-- PROBLEM TO WORK ON --
Can you turn everything in the data from the line containing "Image resolution: width=657" down to the line containing "click(27, 29)" into a JSON list of strings, with one string per line and blank lines left out?

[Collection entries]
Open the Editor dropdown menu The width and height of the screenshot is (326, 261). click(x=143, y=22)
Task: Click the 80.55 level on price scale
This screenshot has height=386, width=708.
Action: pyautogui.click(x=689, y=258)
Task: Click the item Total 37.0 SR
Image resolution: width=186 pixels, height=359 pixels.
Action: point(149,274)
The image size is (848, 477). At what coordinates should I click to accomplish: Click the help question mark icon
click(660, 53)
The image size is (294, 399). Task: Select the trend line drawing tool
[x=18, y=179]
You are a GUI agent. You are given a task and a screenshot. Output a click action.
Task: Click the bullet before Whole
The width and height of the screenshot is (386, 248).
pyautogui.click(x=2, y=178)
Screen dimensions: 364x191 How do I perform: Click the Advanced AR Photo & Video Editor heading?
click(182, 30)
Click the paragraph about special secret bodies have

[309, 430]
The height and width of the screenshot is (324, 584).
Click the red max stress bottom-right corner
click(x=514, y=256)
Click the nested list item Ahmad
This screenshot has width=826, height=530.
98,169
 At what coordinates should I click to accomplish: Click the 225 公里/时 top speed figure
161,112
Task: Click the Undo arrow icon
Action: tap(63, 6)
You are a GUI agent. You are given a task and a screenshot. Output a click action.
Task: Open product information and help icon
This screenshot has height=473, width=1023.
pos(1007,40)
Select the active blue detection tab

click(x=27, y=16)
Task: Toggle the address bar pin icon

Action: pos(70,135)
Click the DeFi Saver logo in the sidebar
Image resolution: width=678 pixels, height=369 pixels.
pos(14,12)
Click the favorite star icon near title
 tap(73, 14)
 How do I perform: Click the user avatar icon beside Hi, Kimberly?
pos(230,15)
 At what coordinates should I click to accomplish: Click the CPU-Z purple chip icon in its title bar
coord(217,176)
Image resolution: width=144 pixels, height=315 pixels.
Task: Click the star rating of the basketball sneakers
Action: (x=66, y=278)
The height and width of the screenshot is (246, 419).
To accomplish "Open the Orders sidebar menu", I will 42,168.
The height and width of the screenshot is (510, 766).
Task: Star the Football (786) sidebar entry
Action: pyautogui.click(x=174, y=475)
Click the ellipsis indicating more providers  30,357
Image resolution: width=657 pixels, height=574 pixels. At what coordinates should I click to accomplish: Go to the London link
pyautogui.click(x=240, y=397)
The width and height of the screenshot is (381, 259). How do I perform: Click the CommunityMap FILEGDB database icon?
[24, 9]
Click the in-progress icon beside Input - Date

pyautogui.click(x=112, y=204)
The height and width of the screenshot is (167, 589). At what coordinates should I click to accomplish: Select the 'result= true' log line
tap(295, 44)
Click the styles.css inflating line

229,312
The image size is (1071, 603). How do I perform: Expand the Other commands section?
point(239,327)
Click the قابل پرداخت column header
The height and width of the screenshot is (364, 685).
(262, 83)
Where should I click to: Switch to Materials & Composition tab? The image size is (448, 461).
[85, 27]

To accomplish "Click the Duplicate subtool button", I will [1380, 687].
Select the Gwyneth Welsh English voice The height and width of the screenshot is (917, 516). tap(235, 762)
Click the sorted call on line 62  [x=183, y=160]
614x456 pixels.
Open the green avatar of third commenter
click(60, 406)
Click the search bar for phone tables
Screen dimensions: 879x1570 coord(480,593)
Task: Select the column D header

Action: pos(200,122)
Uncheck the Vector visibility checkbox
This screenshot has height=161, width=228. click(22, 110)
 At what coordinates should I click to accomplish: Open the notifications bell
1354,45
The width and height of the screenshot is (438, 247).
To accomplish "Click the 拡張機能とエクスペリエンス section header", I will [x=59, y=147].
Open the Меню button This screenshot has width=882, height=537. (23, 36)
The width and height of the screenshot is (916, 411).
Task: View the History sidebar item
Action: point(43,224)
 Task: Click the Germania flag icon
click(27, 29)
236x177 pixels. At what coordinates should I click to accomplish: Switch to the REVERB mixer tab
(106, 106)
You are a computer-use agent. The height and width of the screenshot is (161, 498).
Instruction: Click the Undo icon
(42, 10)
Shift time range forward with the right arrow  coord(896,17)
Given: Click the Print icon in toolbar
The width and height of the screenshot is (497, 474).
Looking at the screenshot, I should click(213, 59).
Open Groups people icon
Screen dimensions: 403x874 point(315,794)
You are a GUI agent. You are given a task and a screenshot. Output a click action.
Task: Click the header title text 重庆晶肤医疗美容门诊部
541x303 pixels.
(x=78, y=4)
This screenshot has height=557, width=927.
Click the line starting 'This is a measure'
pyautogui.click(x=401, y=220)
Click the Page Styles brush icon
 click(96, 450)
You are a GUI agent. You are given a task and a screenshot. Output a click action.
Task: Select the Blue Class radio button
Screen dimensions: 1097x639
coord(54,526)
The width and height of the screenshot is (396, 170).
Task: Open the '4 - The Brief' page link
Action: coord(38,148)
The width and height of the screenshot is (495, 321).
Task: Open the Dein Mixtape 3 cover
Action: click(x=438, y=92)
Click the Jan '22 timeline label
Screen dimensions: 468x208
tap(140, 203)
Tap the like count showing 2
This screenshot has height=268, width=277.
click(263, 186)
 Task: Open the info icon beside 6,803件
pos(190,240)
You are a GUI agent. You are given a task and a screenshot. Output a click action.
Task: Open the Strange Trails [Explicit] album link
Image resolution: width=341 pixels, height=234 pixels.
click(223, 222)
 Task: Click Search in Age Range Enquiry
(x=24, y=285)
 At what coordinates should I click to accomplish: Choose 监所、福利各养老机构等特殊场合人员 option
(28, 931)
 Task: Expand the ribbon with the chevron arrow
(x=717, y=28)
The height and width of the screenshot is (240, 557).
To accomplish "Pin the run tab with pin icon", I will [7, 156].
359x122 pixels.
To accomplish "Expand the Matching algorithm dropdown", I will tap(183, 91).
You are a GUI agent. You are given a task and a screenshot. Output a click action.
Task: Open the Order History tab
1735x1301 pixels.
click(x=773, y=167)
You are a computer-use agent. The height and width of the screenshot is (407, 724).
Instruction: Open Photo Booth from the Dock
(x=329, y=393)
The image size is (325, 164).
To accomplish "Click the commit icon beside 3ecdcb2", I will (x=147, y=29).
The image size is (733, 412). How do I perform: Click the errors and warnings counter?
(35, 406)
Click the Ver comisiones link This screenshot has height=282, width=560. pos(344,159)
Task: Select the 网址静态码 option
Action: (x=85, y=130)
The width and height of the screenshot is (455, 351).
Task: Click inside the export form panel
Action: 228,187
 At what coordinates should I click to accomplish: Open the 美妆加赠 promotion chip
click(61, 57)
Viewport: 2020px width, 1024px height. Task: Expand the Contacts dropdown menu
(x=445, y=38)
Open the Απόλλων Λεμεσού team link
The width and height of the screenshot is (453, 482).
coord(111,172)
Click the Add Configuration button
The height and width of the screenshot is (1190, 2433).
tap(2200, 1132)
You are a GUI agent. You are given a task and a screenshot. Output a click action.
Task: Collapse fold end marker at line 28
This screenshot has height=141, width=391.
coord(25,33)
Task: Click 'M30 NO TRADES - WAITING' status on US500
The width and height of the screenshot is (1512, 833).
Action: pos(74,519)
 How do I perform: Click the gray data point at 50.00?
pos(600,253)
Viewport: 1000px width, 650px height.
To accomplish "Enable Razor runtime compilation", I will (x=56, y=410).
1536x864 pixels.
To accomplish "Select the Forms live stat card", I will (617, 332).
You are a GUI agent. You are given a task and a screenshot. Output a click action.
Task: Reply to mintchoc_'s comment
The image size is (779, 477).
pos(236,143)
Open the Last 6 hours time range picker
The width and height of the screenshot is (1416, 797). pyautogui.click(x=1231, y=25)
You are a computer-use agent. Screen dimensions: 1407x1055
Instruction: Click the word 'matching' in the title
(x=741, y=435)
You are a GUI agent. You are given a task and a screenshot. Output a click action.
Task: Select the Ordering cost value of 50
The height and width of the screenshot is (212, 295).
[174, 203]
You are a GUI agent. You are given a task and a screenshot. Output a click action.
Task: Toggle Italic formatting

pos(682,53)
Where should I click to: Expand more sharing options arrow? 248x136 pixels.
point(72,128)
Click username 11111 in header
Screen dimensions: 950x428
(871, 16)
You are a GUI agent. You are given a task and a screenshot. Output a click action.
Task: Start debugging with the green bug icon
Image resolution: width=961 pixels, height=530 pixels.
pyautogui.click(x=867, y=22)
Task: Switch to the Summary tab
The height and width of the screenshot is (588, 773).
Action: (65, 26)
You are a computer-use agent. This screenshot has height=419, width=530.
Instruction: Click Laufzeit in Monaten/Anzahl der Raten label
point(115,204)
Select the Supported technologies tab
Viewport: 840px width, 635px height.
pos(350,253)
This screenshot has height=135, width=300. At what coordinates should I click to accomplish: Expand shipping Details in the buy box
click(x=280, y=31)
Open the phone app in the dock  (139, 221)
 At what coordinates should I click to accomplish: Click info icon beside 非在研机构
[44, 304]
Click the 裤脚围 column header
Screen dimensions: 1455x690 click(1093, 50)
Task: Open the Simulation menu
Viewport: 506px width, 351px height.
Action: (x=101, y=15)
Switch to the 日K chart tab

-- TASK ANSWER --
[
  "Image resolution: width=657 pixels, height=574 pixels. At what coordinates should I click to accomplish: Go to the London link",
  "pyautogui.click(x=240, y=397)",
  "The width and height of the screenshot is (381, 259). How do I perform: Click the CommunityMap FILEGDB database icon?",
  "[24, 9]",
  "Click the in-progress icon beside Input - Date",
  "pyautogui.click(x=112, y=204)",
  "The height and width of the screenshot is (167, 589). At what coordinates should I click to accomplish: Select the 'result= true' log line",
  "tap(295, 44)",
  "Click the styles.css inflating line",
  "229,312",
  "The image size is (1071, 603). How do I perform: Expand the Other commands section?",
  "point(239,327)",
  "Click the قابل پرداخت column header",
  "The height and width of the screenshot is (364, 685).",
  "(262, 83)",
  "Where should I click to: Switch to Materials & Composition tab? The image size is (448, 461).",
  "[85, 27]",
  "To accomplish \"Click the Duplicate subtool button\", I will [1380, 687].",
  "Select the Gwyneth Welsh English voice The height and width of the screenshot is (917, 516). tap(235, 762)",
  "Click the sorted call on line 62  [x=183, y=160]",
  "614x456 pixels.",
  "Open the green avatar of third commenter",
  "click(60, 406)",
  "Click the search bar for phone tables",
  "Screen dimensions: 879x1570 coord(480,593)",
  "Task: Select the column D header",
  "Action: pos(200,122)",
  "Uncheck the Vector visibility checkbox",
  "This screenshot has height=161, width=228. click(22, 110)",
  " At what coordinates should I click to accomplish: Open the notifications bell",
  "1354,45",
  "The width and height of the screenshot is (438, 247).",
  "To accomplish \"Click the 拡張機能とエクスペリエンス section header\", I will [x=59, y=147].",
  "Open the Меню button This screenshot has width=882, height=537. (23, 36)",
  "The width and height of the screenshot is (916, 411).",
  "Task: View the History sidebar item",
  "Action: point(43,224)",
  " Task: Click the Germania flag icon",
  "click(27, 29)"
]